審決取消訴訟 特許 平成31(行ケ)10053 知財高裁 無効審判 却下審決 請求棄却

事件名
 審決取消請求事件
裁判年月日
 令和元年12月19日
裁判所名
 知的財産高等裁判所第4部 
裁判長裁判官          大      鷹      一      郎 
裁判官          古      河      謙      一
裁判官          岡      山      忠      広  

「 ア  本件和解契約2条は,「乙らは,自ら又は第三者を通じて,無効審判の請求又はその他の方法により本件特許権の効力を争ってはならない。ただし,甲が特許侵害を理由として乙らに対し訴訟提起した場合に,当該訴訟における抗弁として本件特許権の無効を主張することはこの限りではない。」と規定する。
 しかるところ,2条の上記文言によれば,同条は,「乙ら」(原告,センティリオン及びB)は,「甲」(被告)に対し,被告が原告らに対し提起した本件特許権侵害を理由とする訴訟において本件特許の無効の抗弁を主張する場合(同条ただし書の場合)を除き,特許無効審判請求により本件特許権の効力(有効性)を争ってはならない旨の不争義務を負うことを定めた条項であって,原告が本件特許に対し特許無効審判を請求することは,およそ許されないことを定めた趣旨の条項であることを自然に理解できる。
 そして,前記(1)認定の本件和解契約の交渉経緯によれば,本件和解契約2条の文案については,被告の代理人弁護士と原告,センティリオン及びBの代理人弁護士が,それぞれが修正案を提案するなどして十分な協議を重ね,最終的な合意に至ったものであり,このような交渉経緯に照らしても,同条は,その文言どおり,原告が本件特許に対し特許無効審判を請求することは,およそ許されないことを定めた趣旨の条項と解するのが妥当である。
 そうすると,原告による本件特許無効審判の請求は,本件和解契約2条の不争条項に反するというべきである。
 したがって,これと同旨の本件審決の判断に誤りはない。 」

【コメント】
 本件は,被告(特許権者)が有する,発明の名称を「二重瞼形成用テープまたは糸及びその製造方法」とする特許権(特許第3277180号)を巡る無効審判の審決取消訴訟の事件です。
 
 まず,審決では却下審決となりました。その理由は,原告(無効審判請求人)は,「特許法123条2項に規定する「利害関係人」であるとはいえない」というものです。
 なかなかに恐るべき理由というか,マジかそれ!という感じの話です。
 
 で,この審決取消訴訟もその審決を認容していますから(請求棄却),それでいいということになります。
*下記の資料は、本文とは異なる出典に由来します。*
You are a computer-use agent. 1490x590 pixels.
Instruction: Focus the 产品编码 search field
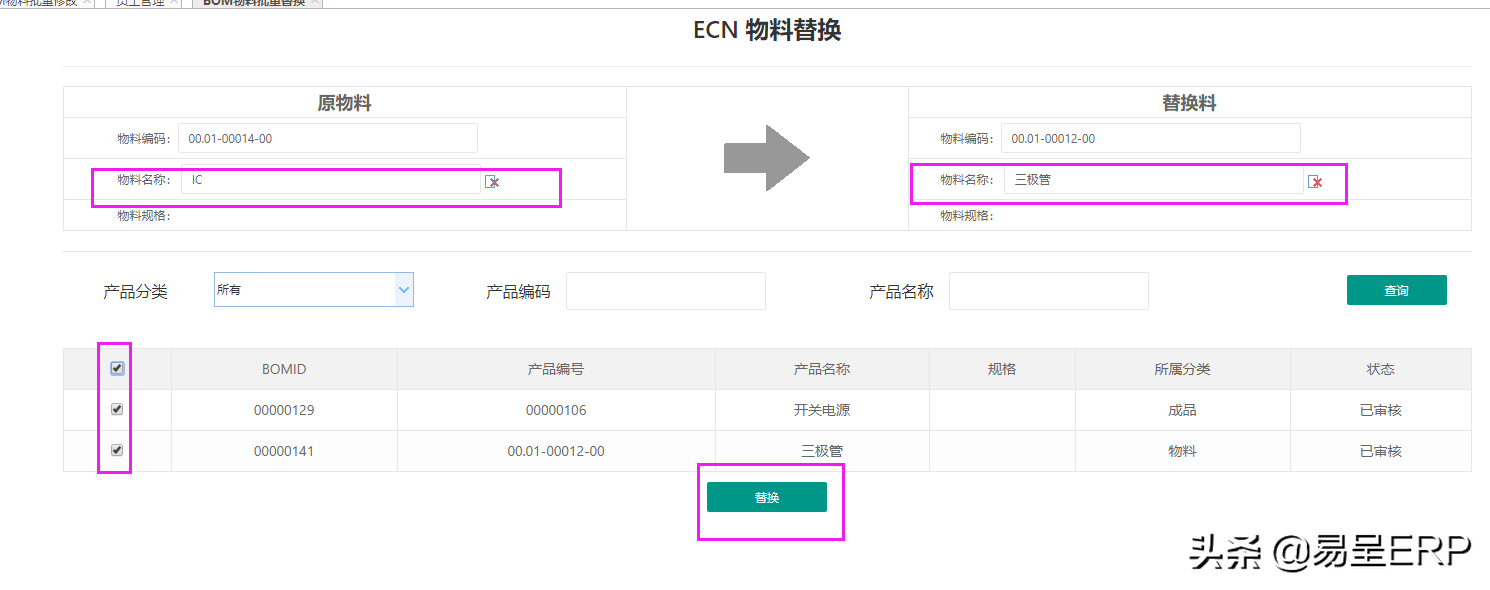pyautogui.click(x=665, y=291)
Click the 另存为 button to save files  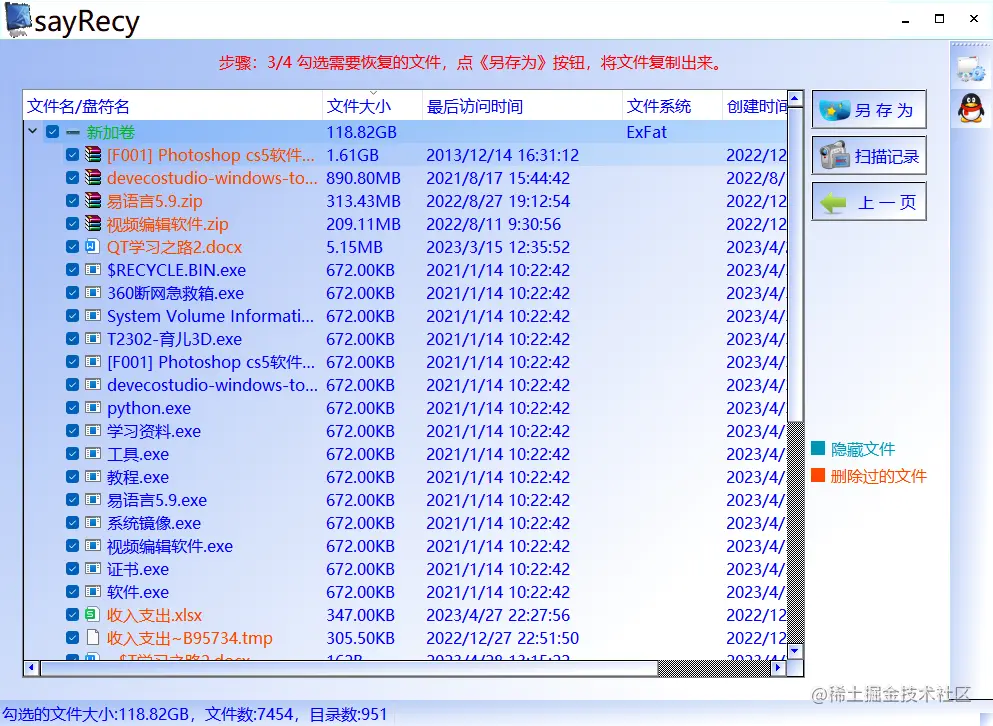coord(869,109)
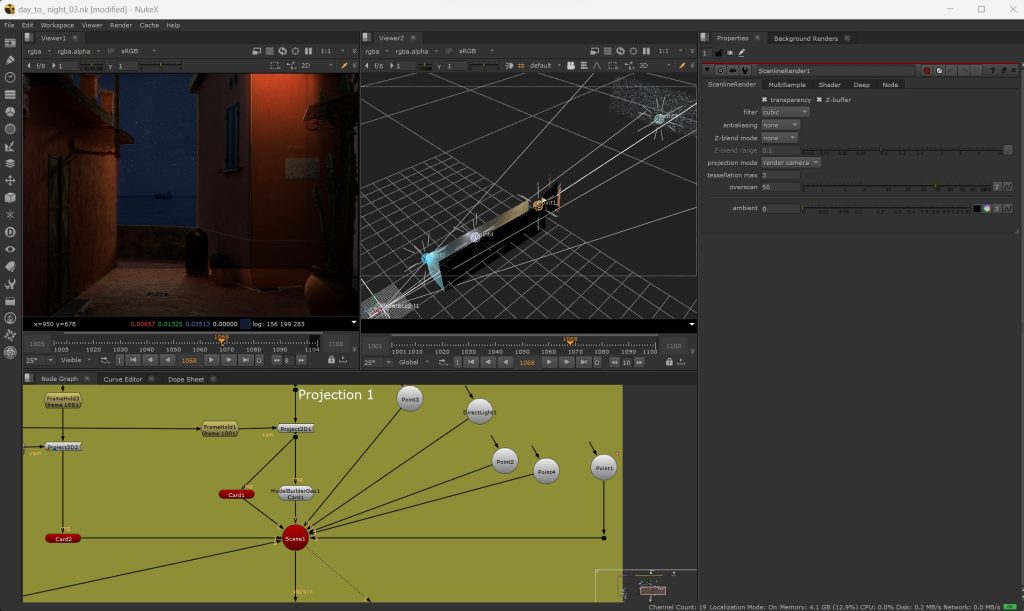Expand the antialiasing dropdown

pos(780,125)
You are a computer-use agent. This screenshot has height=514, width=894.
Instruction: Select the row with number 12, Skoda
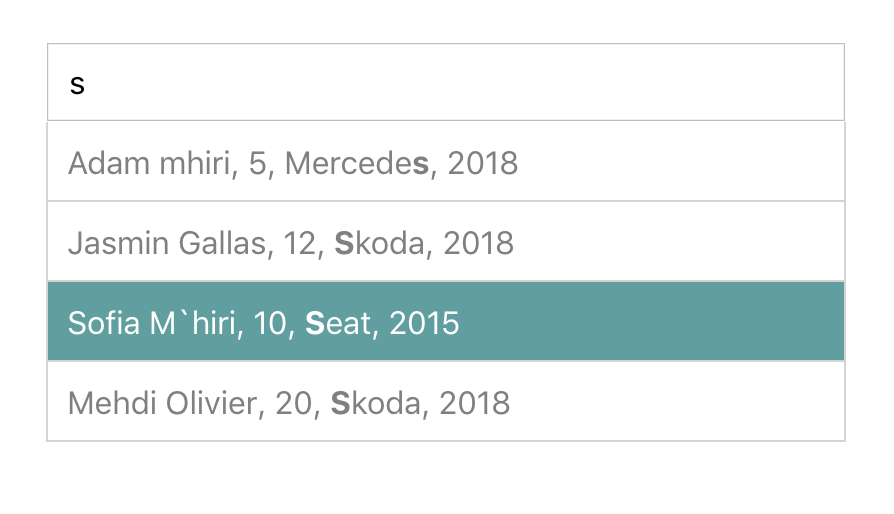tap(446, 242)
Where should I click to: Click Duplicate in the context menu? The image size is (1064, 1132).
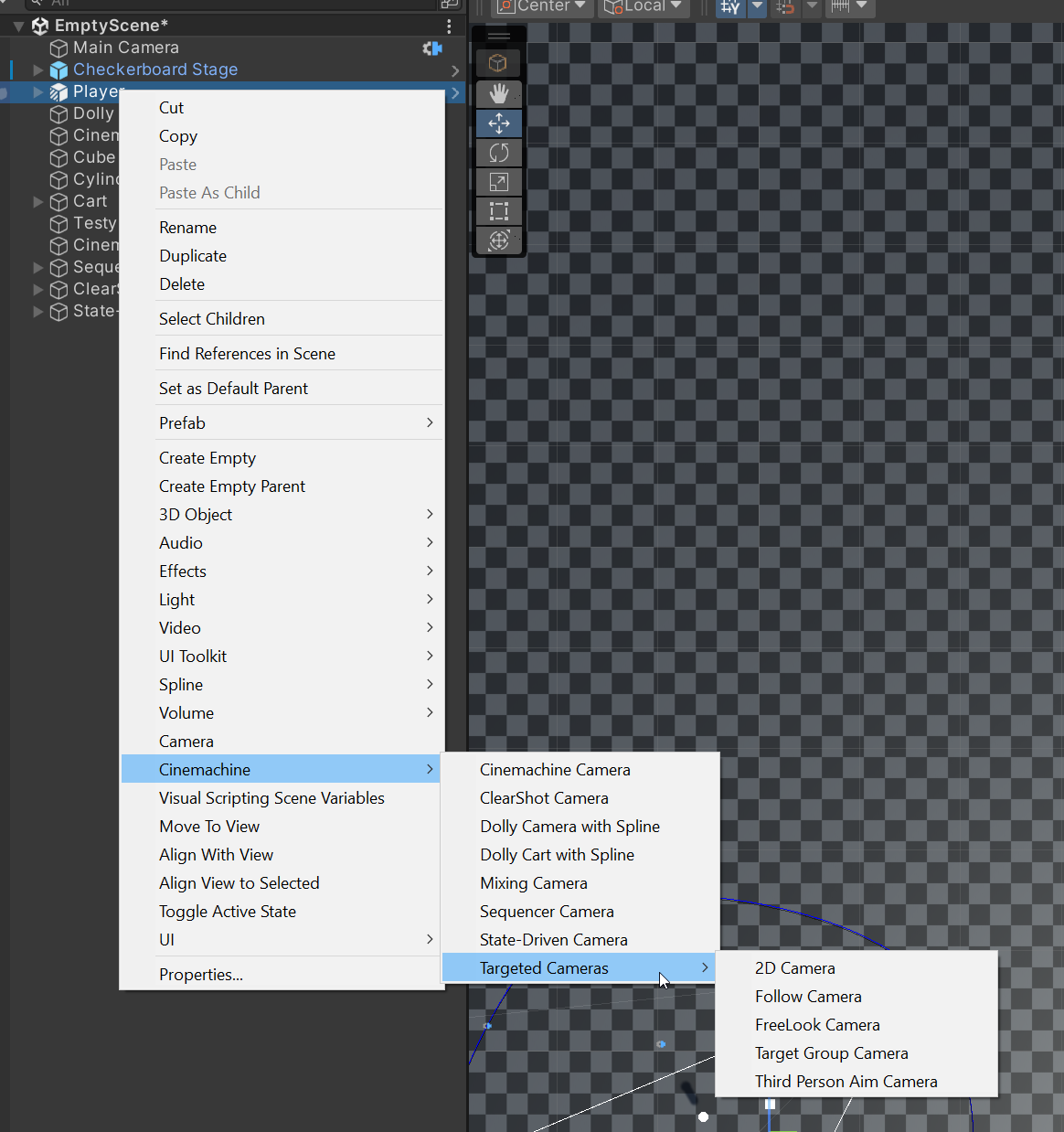pos(192,255)
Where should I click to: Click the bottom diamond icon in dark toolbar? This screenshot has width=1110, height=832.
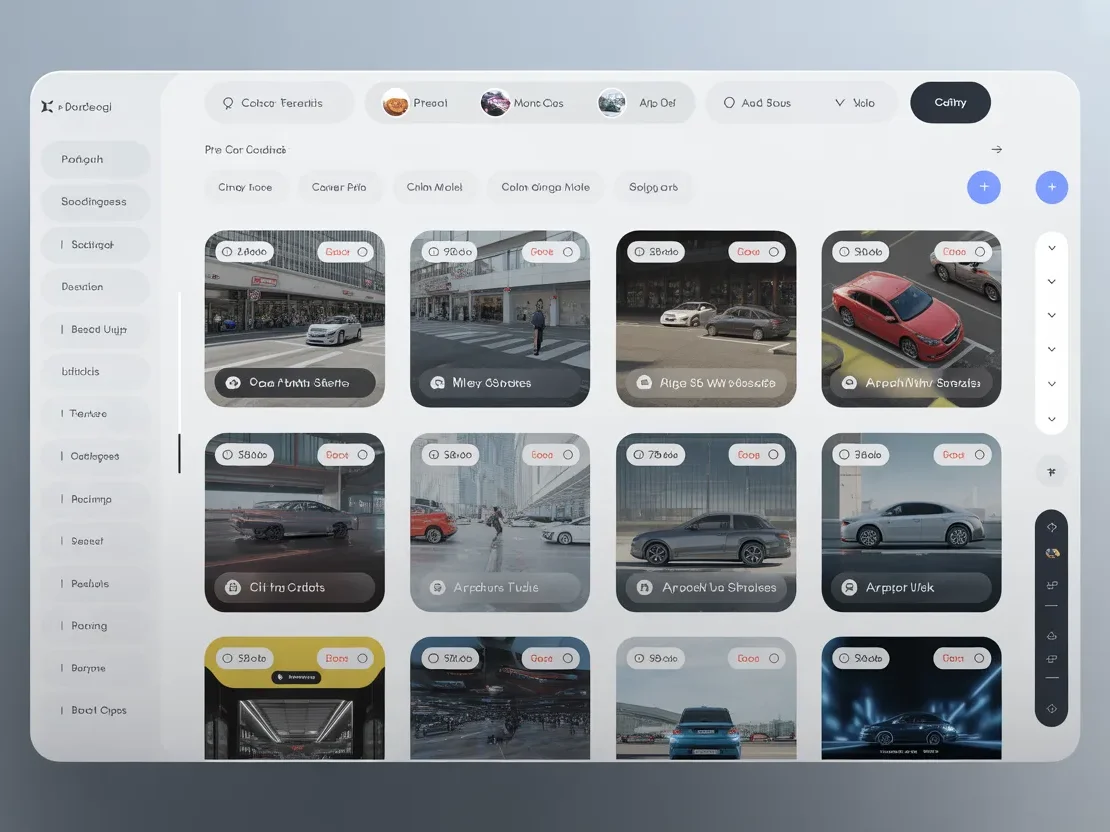[x=1051, y=709]
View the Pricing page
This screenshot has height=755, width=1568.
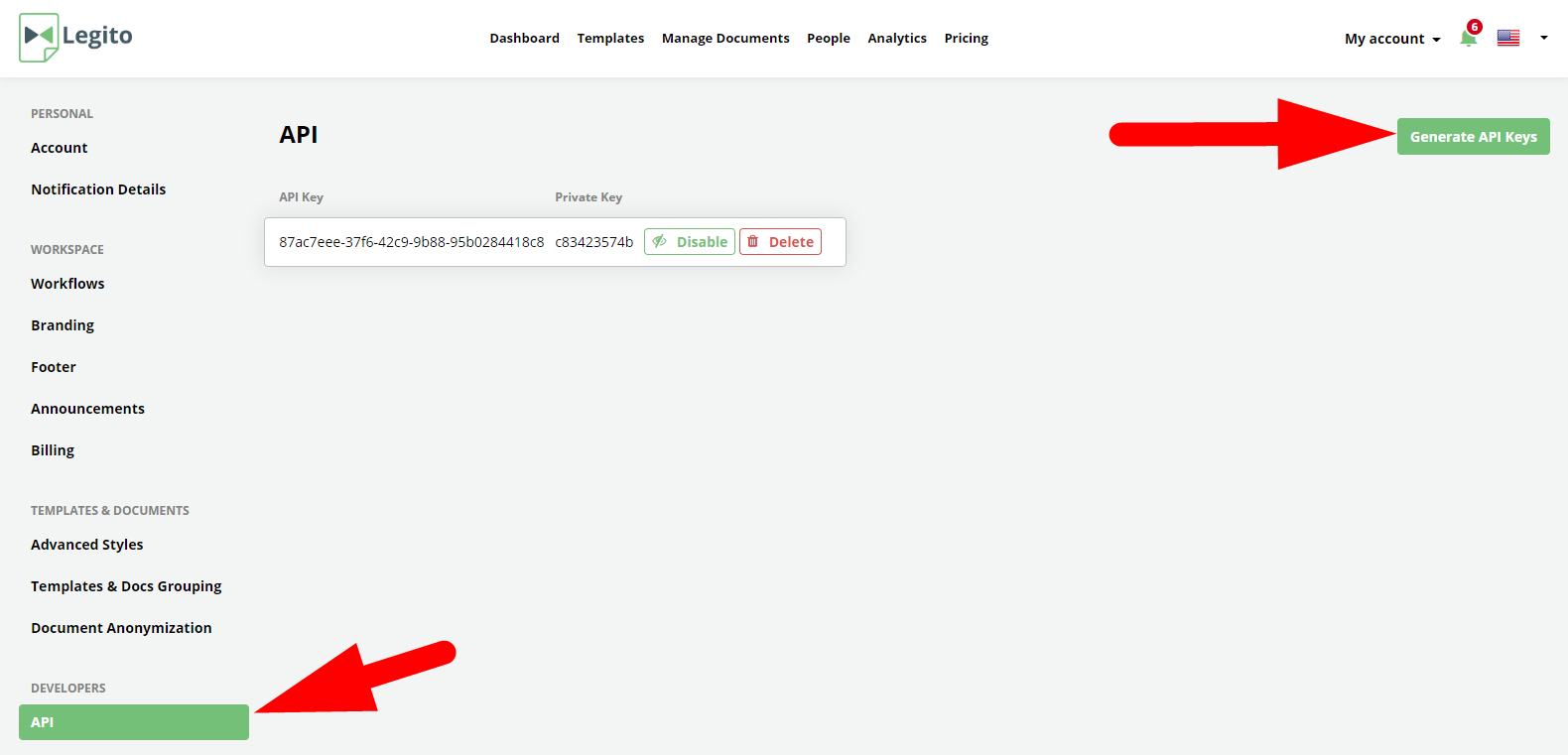tap(966, 39)
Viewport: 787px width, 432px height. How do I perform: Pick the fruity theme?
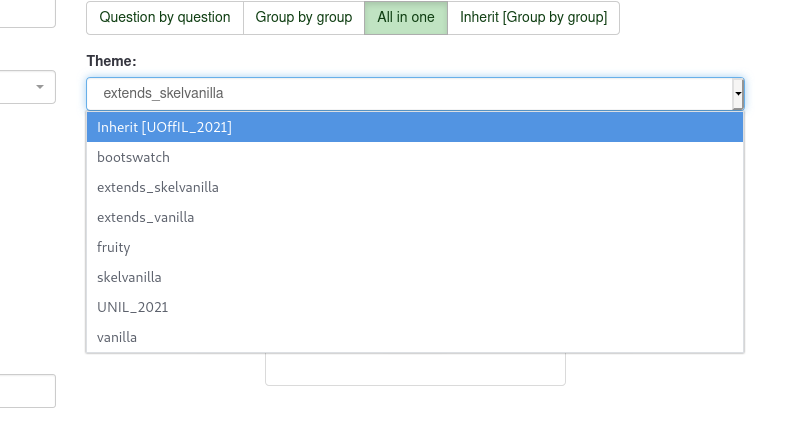pyautogui.click(x=415, y=247)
 要するに,原告と被告で一旦和解がなされ,その条項に,「2  乙らは,自ら又は第三者を通じて,無効審判の請求又はその他の方法により本件特許権の効力を争ってはならない。ただし,甲が特許侵害を理由として乙らに対し訴訟提起した場合に,当該訴訟における抗弁として本件特許権の無効を主張することはこの限りではない。」 とあり,これが有効というわけです。

 非常に教科書事例というか,司法試験の知財科目や弁理士試験の特許の2問目的な,ありそうなんだけど実務上そんなにないと思われる件なので,ここで取り上げた次第です。
 
 ただ,個人的には,この経緯を見ると,もう少し,原告の方で和解締結に至るまで暴れた方が良かった(つまりは無効資料を沢山探す)ような気が実にします。 
 それに,和解の範囲も狭く,今後の品を売ってもいいような条項もなく,ちょっと何だなあと思う次第です。

 

侵害訴訟 特許 令和1(ネ)10052 知財高裁 控訴棄却(請求棄却)

事件番号
事件名
 損害賠償等請求控訴事件
裁判年月日
 令和元年12月19日
裁判所名
 知的財産高等裁判所第2部                    
裁判長裁判官      森              義      之                                  
裁判官         眞      鍋      美  穂  子 
裁判官       佐      野              信  

「 (2)  争点2-1(構成要件1Aの充足性)について
      ア  控訴人は,構成要件1Aは,画像情報を取得する機能の有無に限らず,
「画像情報・・・を対応するパターンに変換するパターン変換器」であると主張する。 
 本件発明1の構成要件1Aは,「画像情報,音声情報および言語を対応するパターンに変換するパターン変換器と,パターンを記録するパターン記録器と,」というものであるところ,画像情報を取得する機能の有無に限らないという控訴人の主張によると,本件発明1は,パターンに変換する画像情報が取得されたものでない場合には,パターン変換器は,予め保持している画像情報を対応するパターンに変換するものということになるが,このとき画像情報は,パターンに変換されることも,また,パターンとして記録されることもなく,画像情報として予め保持されていたものということになる。
  しかし,本件発明1の特許請求の範囲及び本件明細書等1には,画像情報が,パターンに変換されることも,また,パターンとして記録されることもなく,予め保持されたものであるとは読み取ることができる記載はない上,かえって,本件明細書等1の段落【0017】には,「【課題を解決するための手段】(請求項1に対応)」として,「この発明における思考パターン生成機は画像情報,音声情報および言語をパターンに変換する。画像情報は画像検出器により検出され,対象物に応じたパターンに変換される。・・・」と記載され,画像検出器により検出されるものとされている。
  したがって,本件発明1の構成要件1Aが,画像情報を取得する機能の有無に限らないとの控訴人の主張を採用することはできない。
  そして,本件装置が,外部から入力された表情等に関する画像をパターンに変換する機能を有していると認めるに足りる証拠がないことは,原判決「事実及び理由」の第4の2(2)イに判示するとおりである。
  よって,本件装置が構成要件1Aを充足していると認めることはできない。 」

【コメント】
  本件は,発明の名称を「自律型思考パターン生成機」とする特許権1(特許第5737641号 )と, 発明の名称を「自律型知識向上装置 」とする特許権2(特許第5737642号 )と,発明の名称を「自律型知識分析器」とする特許権3を有する原告(自然人:人工知能技術開発等を目的とする訴外株式会社オメガ・レゾンの代表取締役)が,被告を特許権侵害として訴えた特許権侵害訴訟の事件です。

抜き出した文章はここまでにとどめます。